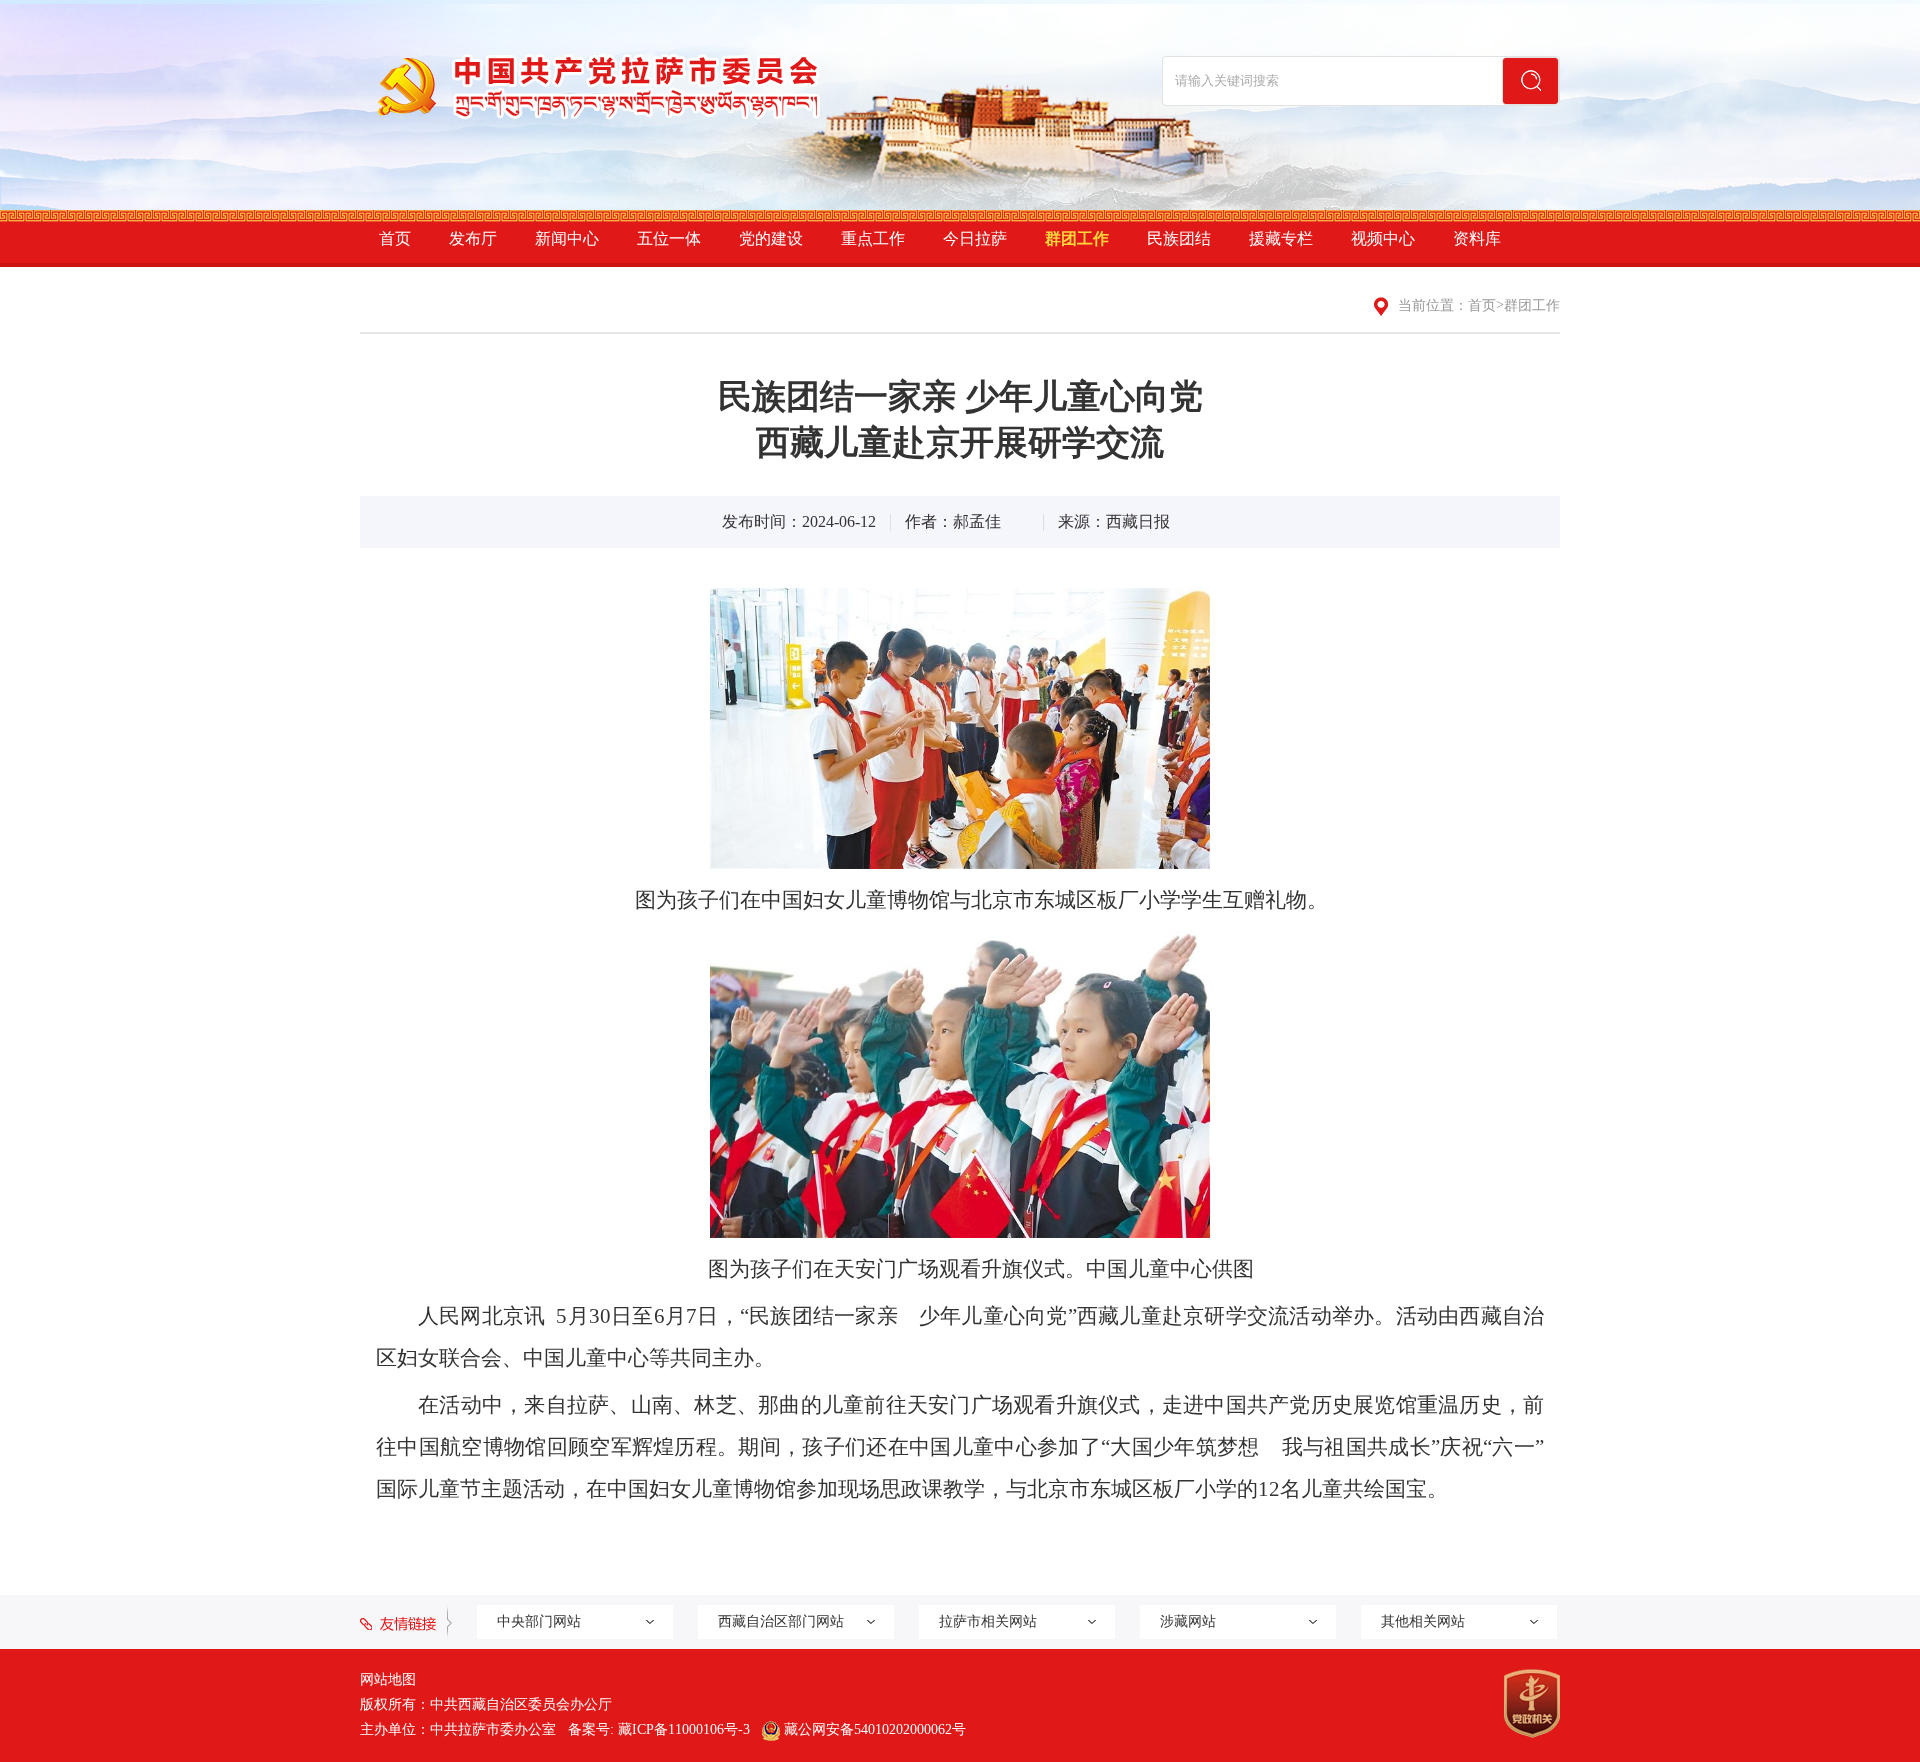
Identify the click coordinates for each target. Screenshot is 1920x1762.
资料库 (1477, 238)
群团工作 (1077, 238)
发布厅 (473, 238)
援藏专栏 (1281, 238)
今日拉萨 (975, 238)
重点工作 (873, 238)
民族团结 (1179, 238)
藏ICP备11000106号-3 (684, 1729)
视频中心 (1383, 238)
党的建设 (771, 238)
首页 (395, 238)
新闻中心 (567, 238)
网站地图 (388, 1679)
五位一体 (669, 238)
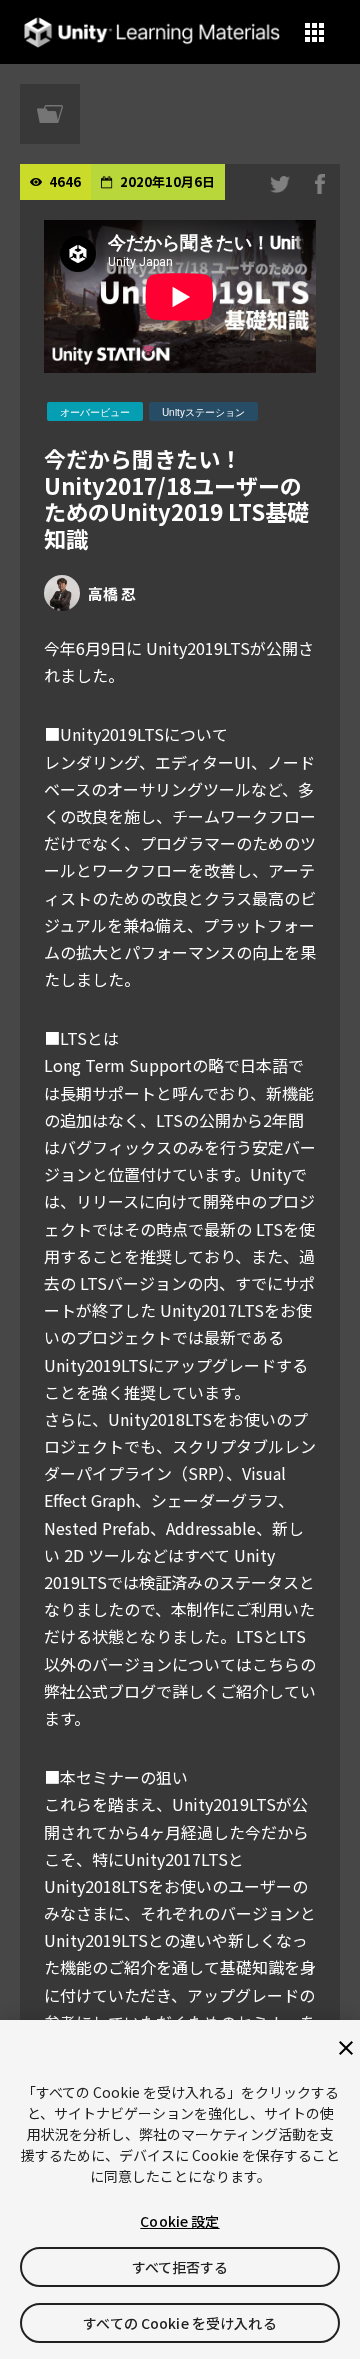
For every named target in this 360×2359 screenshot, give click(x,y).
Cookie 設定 (179, 2221)
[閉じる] (346, 2048)
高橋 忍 (112, 593)
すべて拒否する (180, 2267)
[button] (314, 32)
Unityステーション (203, 412)
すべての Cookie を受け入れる (180, 2323)
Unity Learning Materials (151, 32)
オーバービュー (95, 412)
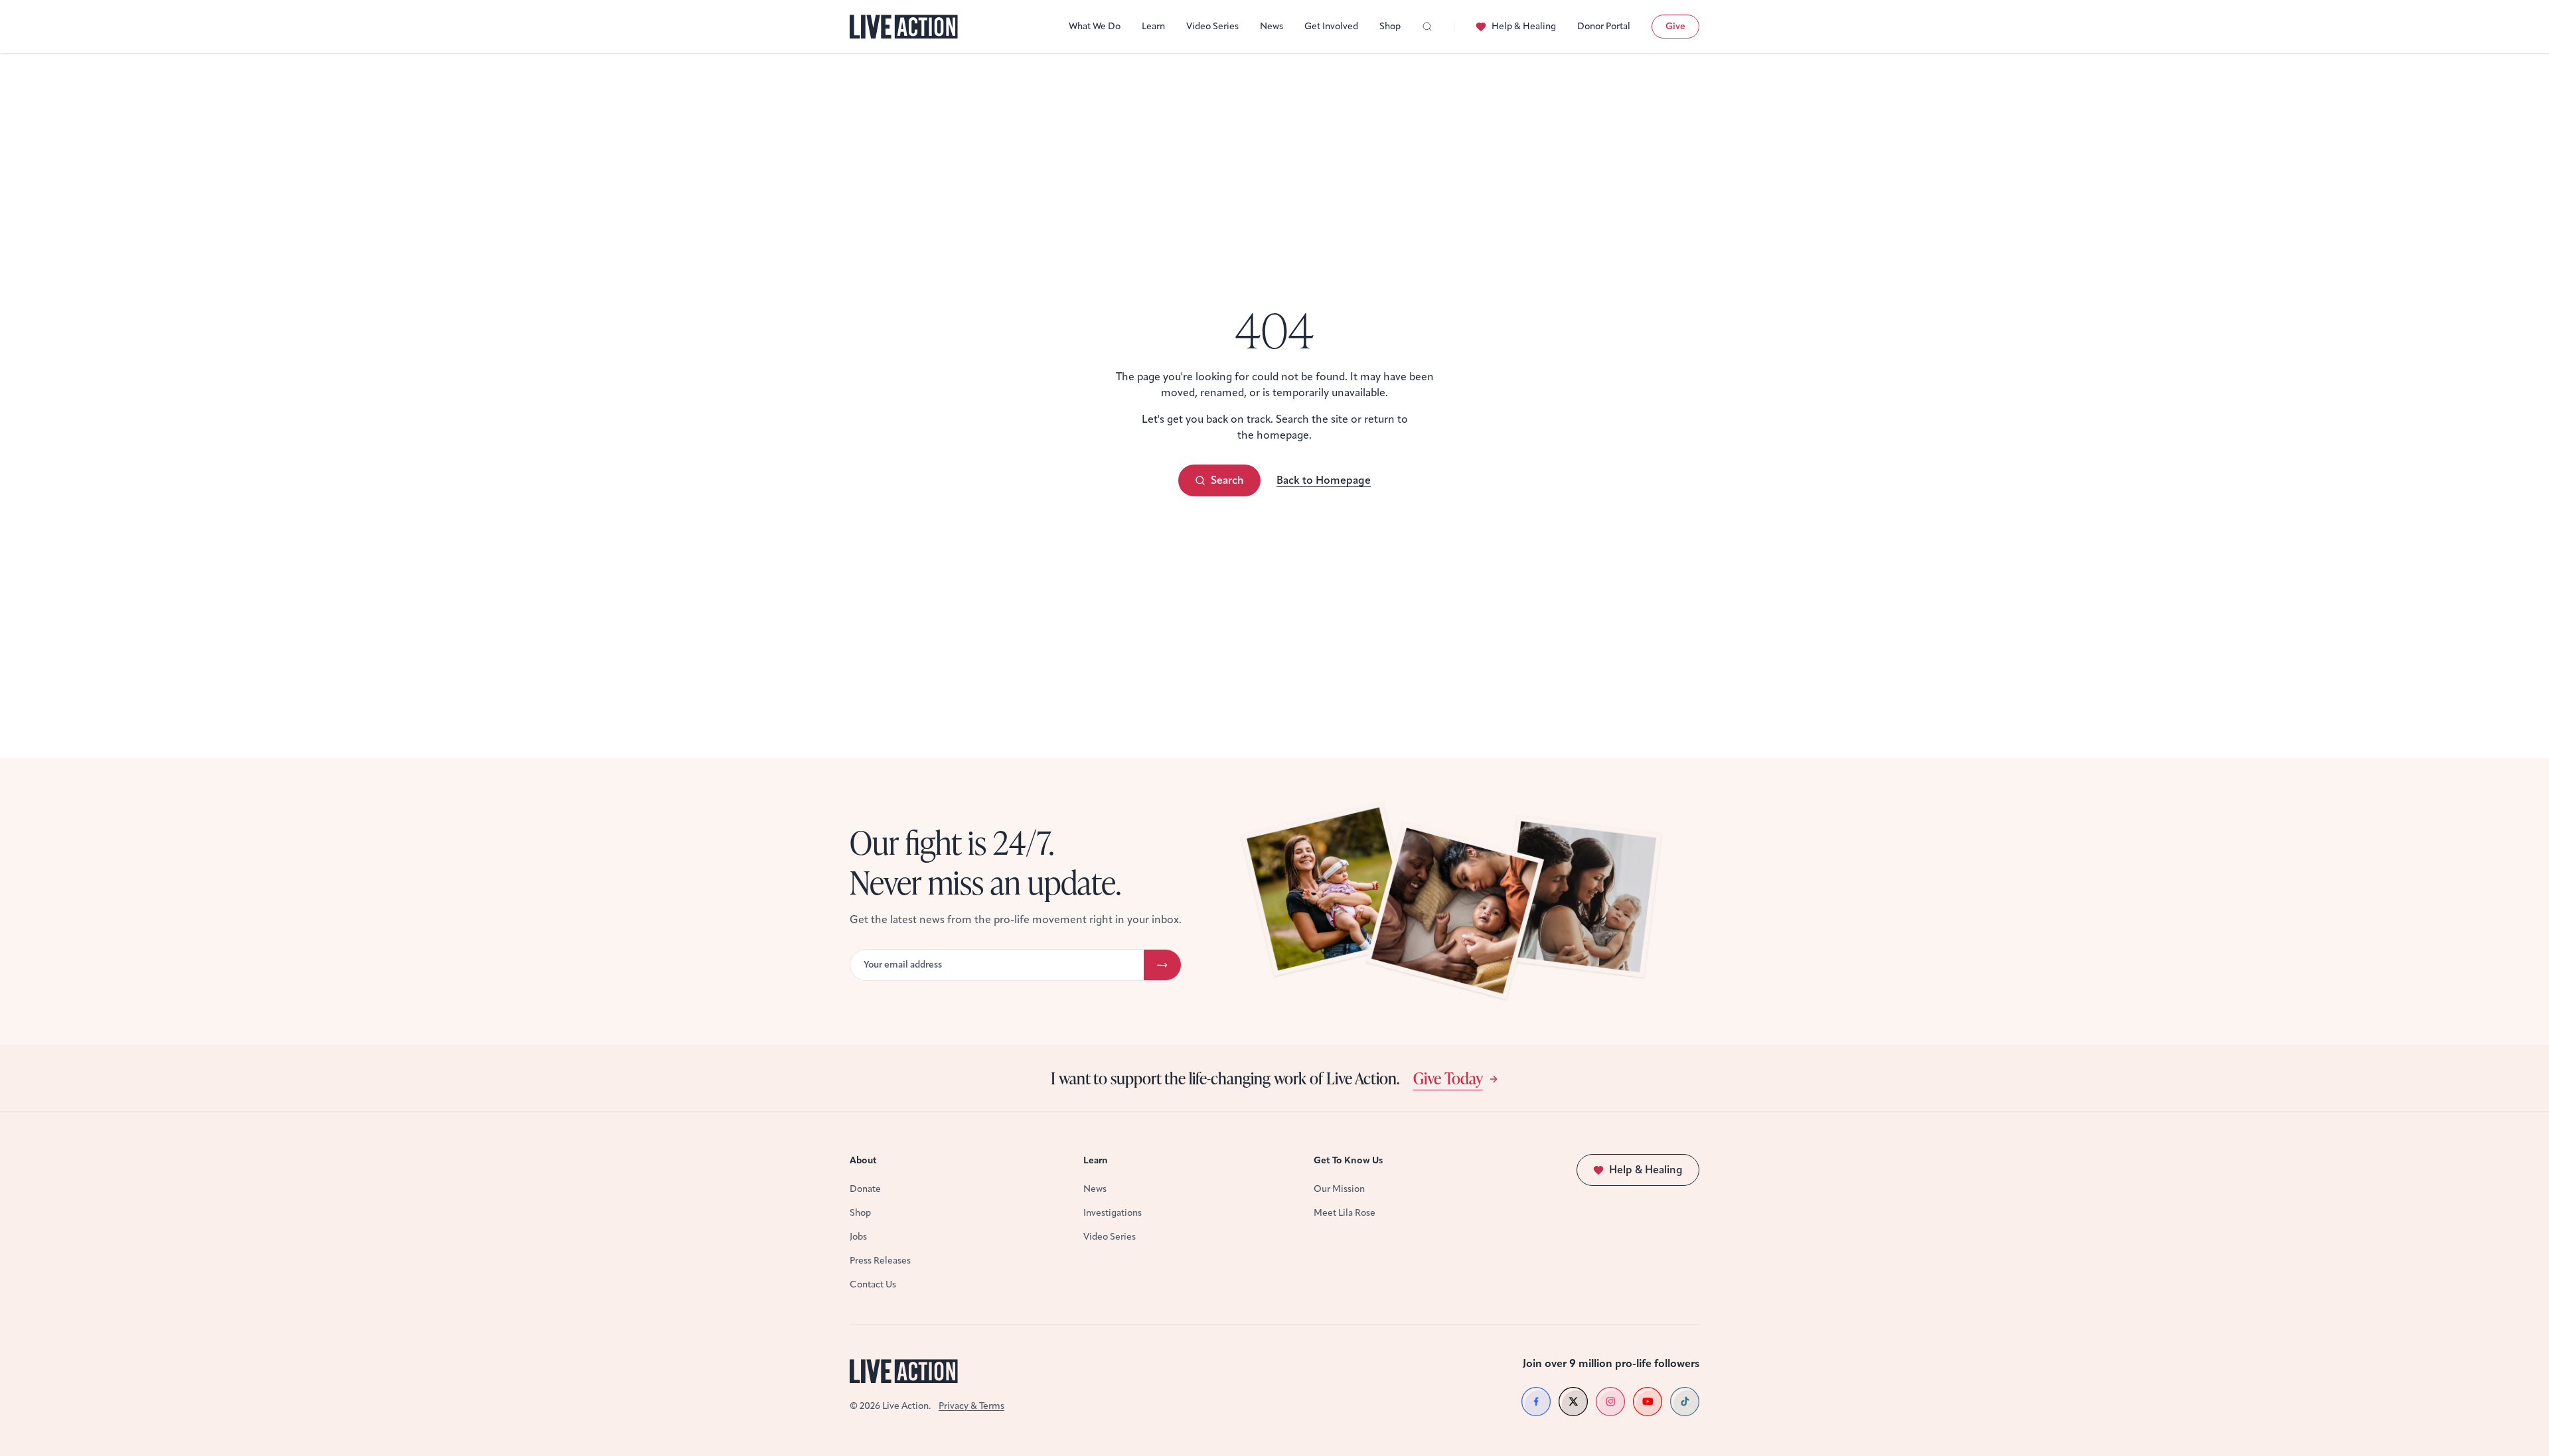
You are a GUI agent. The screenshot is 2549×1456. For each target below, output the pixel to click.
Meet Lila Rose (1344, 1212)
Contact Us (873, 1284)
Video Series (1212, 26)
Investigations (1112, 1212)
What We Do (1094, 26)
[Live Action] (904, 27)
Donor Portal (1603, 26)
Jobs (858, 1236)
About (863, 1160)
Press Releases (880, 1260)
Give (1675, 26)
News (1271, 26)
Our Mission (1339, 1189)
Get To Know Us (1348, 1160)
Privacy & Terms (971, 1406)
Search (1227, 480)
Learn (1153, 26)
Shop (1390, 26)
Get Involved (1331, 26)
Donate (865, 1189)
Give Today (1448, 1077)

--------------------

DIRECTIONS FOR THIS TASK: Give the lines above again exactly, from the one containing "首页 (395, 238)" to the one containing "You are a GUI", both included, but leave out the pictures.

WORKED SOLUTION:
首页 (395, 238)
新闻中心 (567, 238)
网站地图 (388, 1679)
五位一体 (669, 238)
For every named target in this 360×2359 screenshot, give click(x,y).
Cookie 設定 (179, 2221)
[閉じる] (346, 2048)
高橋 忍 (112, 593)
すべて拒否する (180, 2267)
[button] (314, 32)
Unityステーション (203, 412)
すべての Cookie を受け入れる (180, 2323)
Unity Learning Materials (151, 32)
オーバービュー (95, 412)
You are a GUI agent. The screenshot is 2549×1456. For each target below, output the pixel to click.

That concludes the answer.